** Opening EXTRACTED DATA block **

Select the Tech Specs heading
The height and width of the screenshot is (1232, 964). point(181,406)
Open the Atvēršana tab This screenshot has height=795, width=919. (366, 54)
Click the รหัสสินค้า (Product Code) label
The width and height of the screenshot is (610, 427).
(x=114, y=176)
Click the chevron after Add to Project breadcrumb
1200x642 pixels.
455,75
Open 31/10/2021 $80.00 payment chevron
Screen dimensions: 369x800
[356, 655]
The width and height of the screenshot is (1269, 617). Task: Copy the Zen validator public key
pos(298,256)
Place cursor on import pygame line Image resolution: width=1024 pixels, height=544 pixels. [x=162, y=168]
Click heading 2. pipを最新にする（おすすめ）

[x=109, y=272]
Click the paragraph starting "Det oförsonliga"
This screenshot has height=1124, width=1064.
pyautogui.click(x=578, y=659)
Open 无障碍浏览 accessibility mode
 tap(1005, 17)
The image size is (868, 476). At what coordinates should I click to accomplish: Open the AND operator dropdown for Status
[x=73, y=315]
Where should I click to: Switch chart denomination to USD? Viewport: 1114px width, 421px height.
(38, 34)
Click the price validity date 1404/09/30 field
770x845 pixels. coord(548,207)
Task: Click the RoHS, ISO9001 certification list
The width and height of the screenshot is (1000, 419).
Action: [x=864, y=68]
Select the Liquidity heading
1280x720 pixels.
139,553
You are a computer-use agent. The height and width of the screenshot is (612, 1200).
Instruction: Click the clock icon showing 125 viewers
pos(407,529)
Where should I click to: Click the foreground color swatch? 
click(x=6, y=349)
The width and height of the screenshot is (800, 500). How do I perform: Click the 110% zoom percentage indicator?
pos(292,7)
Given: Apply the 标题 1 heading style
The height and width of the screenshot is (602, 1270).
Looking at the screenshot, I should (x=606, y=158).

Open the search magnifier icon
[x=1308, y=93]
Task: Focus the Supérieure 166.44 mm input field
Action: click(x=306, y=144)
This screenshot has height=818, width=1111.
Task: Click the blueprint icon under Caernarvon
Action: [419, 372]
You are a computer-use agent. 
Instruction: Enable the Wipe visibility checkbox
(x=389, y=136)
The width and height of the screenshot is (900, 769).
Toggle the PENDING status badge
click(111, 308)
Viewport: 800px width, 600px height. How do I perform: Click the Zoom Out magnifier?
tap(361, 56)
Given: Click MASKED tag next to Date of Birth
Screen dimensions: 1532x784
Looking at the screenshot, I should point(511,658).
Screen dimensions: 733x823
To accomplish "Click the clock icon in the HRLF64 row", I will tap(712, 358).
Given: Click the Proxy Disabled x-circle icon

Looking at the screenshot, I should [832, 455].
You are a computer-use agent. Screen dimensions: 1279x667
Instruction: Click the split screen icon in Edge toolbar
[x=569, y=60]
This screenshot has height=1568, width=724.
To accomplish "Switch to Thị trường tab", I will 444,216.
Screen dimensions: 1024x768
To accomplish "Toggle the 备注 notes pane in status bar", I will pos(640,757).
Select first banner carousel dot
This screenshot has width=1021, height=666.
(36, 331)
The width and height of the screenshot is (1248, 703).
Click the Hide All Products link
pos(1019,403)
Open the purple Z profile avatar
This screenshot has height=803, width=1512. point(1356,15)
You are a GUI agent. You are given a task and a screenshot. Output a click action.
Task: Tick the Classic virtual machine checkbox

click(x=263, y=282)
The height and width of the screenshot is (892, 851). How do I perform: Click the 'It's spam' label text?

** Closing EXTRACTED DATA block **

Each line above is to be reproduced exactly. Leave none out.

Select the Tech Specs heading
The height and width of the screenshot is (1232, 964). point(181,406)
Open the Atvēršana tab This screenshot has height=795, width=919. (366, 54)
Click the รหัสสินค้า (Product Code) label
The width and height of the screenshot is (610, 427).
(x=114, y=176)
Click the chevron after Add to Project breadcrumb
1200x642 pixels.
455,75
Open 31/10/2021 $80.00 payment chevron
Screen dimensions: 369x800
[356, 655]
The width and height of the screenshot is (1269, 617). Task: Copy the Zen validator public key
pos(298,256)
Place cursor on import pygame line Image resolution: width=1024 pixels, height=544 pixels. [x=162, y=168]
Click heading 2. pipを最新にする（おすすめ）

[x=109, y=272]
Click the paragraph starting "Det oförsonliga"
This screenshot has height=1124, width=1064.
pyautogui.click(x=578, y=659)
Open 无障碍浏览 accessibility mode
 tap(1005, 17)
The image size is (868, 476). At what coordinates should I click to accomplish: Open the AND operator dropdown for Status
[x=73, y=315]
Where should I click to: Switch chart denomination to USD? Viewport: 1114px width, 421px height.
(38, 34)
Click the price validity date 1404/09/30 field
770x845 pixels. coord(548,207)
Task: Click the RoHS, ISO9001 certification list
The width and height of the screenshot is (1000, 419).
Action: [x=864, y=68]
Select the Liquidity heading
1280x720 pixels.
139,553
You are a computer-use agent. The height and width of the screenshot is (612, 1200).
Instruction: Click the clock icon showing 125 viewers
pos(407,529)
Where should I click to: Click the foreground color swatch? 
click(x=6, y=349)
The width and height of the screenshot is (800, 500). How do I perform: Click the 110% zoom percentage indicator?
pos(292,7)
Given: Apply the 标题 1 heading style
The height and width of the screenshot is (602, 1270).
Looking at the screenshot, I should (x=606, y=158).

Open the search magnifier icon
[x=1308, y=93]
Task: Focus the Supérieure 166.44 mm input field
Action: click(x=306, y=144)
This screenshot has height=818, width=1111.
Task: Click the blueprint icon under Caernarvon
Action: [419, 372]
You are a computer-use agent. 
Instruction: Enable the Wipe visibility checkbox
(x=389, y=136)
The width and height of the screenshot is (900, 769).
Toggle the PENDING status badge
click(111, 308)
Viewport: 800px width, 600px height. How do I perform: Click the Zoom Out magnifier?
tap(361, 56)
Given: Click MASKED tag next to Date of Birth
Screen dimensions: 1532x784
Looking at the screenshot, I should point(511,658).
Screen dimensions: 733x823
To accomplish "Click the clock icon in the HRLF64 row", I will tap(712, 358).
Given: Click the Proxy Disabled x-circle icon

Looking at the screenshot, I should [832, 455].
You are a computer-use agent. Screen dimensions: 1279x667
Instruction: Click the split screen icon in Edge toolbar
[x=569, y=60]
This screenshot has height=1568, width=724.
To accomplish "Switch to Thị trường tab", I will 444,216.
Screen dimensions: 1024x768
To accomplish "Toggle the 备注 notes pane in status bar", I will pos(640,757).
Select first banner carousel dot
This screenshot has width=1021, height=666.
(36, 331)
The width and height of the screenshot is (1248, 703).
Click the Hide All Products link
pos(1019,403)
Open the purple Z profile avatar
This screenshot has height=803, width=1512. point(1356,15)
You are a GUI agent. You are given a task and a screenshot. Output a click action.
Task: Tick the Classic virtual machine checkbox

click(x=263, y=282)
The height and width of the screenshot is (892, 851). How do I perform: Click the 'It's spam' label text?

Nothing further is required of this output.